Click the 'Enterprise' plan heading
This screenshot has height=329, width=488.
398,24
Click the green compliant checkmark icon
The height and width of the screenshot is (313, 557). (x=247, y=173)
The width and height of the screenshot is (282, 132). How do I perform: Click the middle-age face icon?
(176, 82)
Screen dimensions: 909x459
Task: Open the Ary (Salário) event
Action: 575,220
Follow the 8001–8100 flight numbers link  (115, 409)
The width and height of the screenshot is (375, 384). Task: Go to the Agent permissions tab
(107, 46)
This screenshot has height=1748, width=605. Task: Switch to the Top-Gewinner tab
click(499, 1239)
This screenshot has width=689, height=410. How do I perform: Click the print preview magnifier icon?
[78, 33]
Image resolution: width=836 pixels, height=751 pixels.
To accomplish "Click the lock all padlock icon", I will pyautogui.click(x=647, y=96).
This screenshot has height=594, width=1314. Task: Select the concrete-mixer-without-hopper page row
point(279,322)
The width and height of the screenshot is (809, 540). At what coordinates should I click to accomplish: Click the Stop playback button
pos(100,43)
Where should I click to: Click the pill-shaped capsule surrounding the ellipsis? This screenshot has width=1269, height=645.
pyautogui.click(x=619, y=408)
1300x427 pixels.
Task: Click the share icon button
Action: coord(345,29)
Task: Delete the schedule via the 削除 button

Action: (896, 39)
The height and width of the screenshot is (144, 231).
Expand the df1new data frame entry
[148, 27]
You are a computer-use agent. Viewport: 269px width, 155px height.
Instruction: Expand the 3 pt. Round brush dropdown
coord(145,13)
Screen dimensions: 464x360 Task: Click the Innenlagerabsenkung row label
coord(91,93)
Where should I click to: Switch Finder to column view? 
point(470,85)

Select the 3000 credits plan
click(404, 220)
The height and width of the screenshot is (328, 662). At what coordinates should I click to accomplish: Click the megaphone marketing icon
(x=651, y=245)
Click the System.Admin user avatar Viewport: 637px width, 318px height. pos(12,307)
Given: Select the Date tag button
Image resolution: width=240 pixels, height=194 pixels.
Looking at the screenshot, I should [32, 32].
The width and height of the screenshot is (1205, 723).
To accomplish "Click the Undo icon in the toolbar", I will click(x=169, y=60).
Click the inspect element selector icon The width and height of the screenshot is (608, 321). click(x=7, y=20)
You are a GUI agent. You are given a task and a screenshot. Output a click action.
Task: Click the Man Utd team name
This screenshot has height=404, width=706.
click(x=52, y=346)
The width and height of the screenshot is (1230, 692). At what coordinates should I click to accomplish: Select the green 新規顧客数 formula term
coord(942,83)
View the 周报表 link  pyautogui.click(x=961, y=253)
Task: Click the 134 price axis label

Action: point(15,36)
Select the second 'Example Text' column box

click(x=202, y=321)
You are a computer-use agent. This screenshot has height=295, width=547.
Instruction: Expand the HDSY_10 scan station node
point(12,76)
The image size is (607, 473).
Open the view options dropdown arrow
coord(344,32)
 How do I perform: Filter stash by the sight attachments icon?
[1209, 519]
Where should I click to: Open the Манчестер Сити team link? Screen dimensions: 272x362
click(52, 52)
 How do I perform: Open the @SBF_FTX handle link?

■ **WHAT YOU NEED TO DO**: Show the lines of the material that contain the word "computer".

■ **EXERCISE SOLUTION**:
You are a computer-use agent. Viewport: 269px width, 155px height.
You are a computer-use agent. This screenshot has height=295, width=547.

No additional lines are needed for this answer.